Please transcribe the Butte memoir passage below in full, word for word, keeping its punctuation and spelling unchanged.

::: EXCERPT TO READ

We came on to Butte and there I saw my father again after six years being away.  I did not remember him, I was only 5 years when he left me at Denver, now I was going on 13 years, quite a big girl.  Then father eventually recovered and then the task of job hunting began for he had been ill many months and debts and obligations had piled up on him and so he started out to find a job as ore checker – time keeper or similar job about the mines there in Butte.  While on his way to a mine in quest of a job, he happened across this water running from the Anaconda and St. Lawrence Mines down a Gulch to Silver Bow Creek.  So he sat down by that branch and rested and there he conceived an idea or a dream of something in that water brought back memories of things to him,  he did not go on further to seek the job but became obsessed with some idea.  So he kept after it and talked it in his family but none of them had any faith in his idea because he would now keep it a secret to them.  So he sought Marcus Daily and then he personally got a lease on that water from the mines for 3 years duration, as was the custom then, 50 years ago.  After the lease was signed and sealed he began to lay out the ground, some many yards up and down the hill just below the mines Anaconda and St Lawrence at Gaylord and Broad St., Butte, Montana.  Now, this lease had to be ‘just so’ or else it could be broken, so he was restricted to just so much ground each way – no more no less so that he built his plant and began making metallic copper cement by his method unknown then to the Copper Companies or Marcus Daly the owner of these famous copper mines then.  (He) made this copper by his process with tin cans and scrap iron and made it a commercially valuable product and out of it he acquired a good size fortune for his self after paying the company a 25% royalty on each dollar he made and became a very rich man out of the process.”

::::::
::: STORED DATA

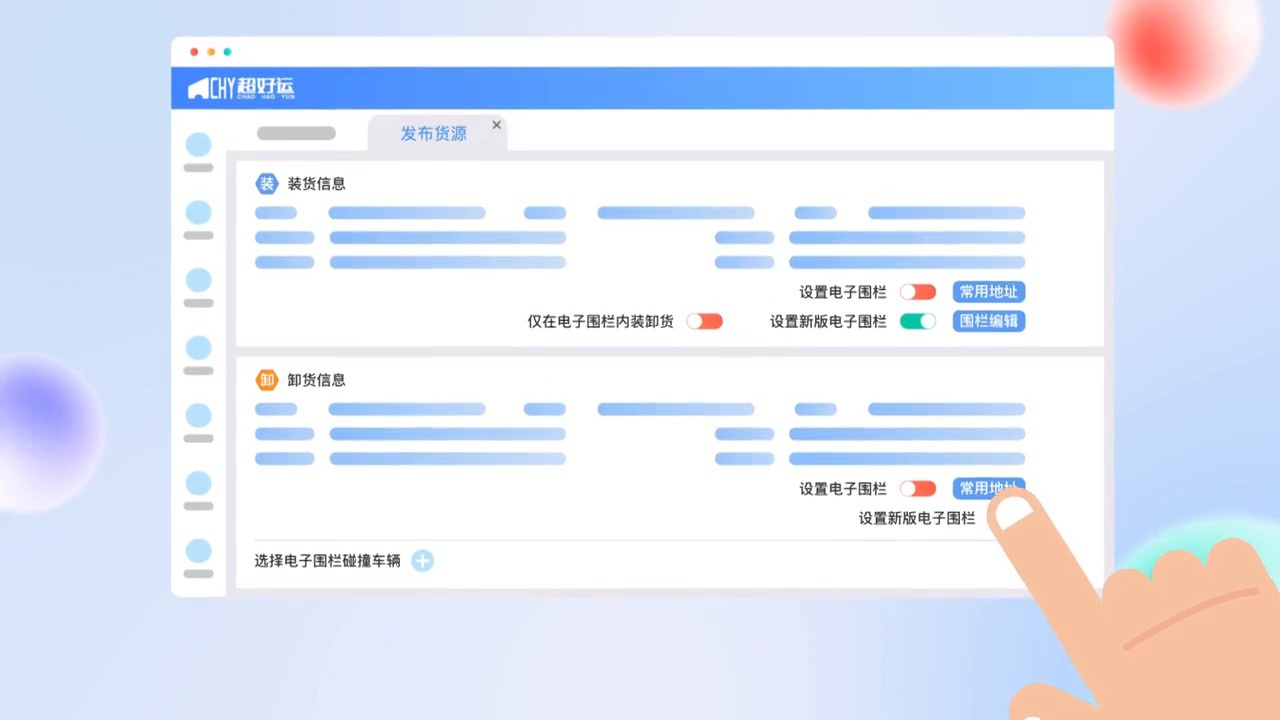Select the topmost sidebar circle icon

::::::

§ **REPLY**
We came on to Butte and there I saw my father again after six years being away.  I did not remember him, I was only 5 years when he left me at Denver, now I was going on 13 years, quite a big girl.  Then father eventually recovered and then the task of job hunting began for he had been ill many months and debts and obligations had piled up on him and so he started out to find a job as ore checker – time keeper or similar job about the mines there in Butte.  While on his way to a mine in quest of a job, he happened across this water running from the Anaconda and St. Lawrence Mines down a Gulch to Silver Bow Creek.  So he sat down by that branch and rested and there he conceived an idea or a dream of something in that water brought back memories of things to him,  he did not go on further to seek the job but became obsessed with some idea.  So he kept after it and talked it in his family but none of them had any faith in his idea because he would now keep it a secret to them.  So he sought Marcus Daily and then he personally got a lease on that water from the mines for 3 years duration, as was the custom then, 50 years ago.  After the lease was signed and sealed he began to lay out the ground, some many yards up and down the hill just below the mines Anaconda and St Lawrence at Gaylord and Broad St., Butte, Montana.  Now, this lease had to be ‘just so’ or else it could be broken, so he was restricted to just so much ground each way – no more no less so that he built his plant and began making metallic copper cement by his method unknown then to the Copper Companies or Marcus Daly the owner of these famous copper mines then.  (He) made this copper by his process with tin cans and scrap iron and made it a commercially valuable product and out of it he acquired a good size fortune for his self after paying the company a 25% royalty on each dollar he made and became a very rich man out of the process.”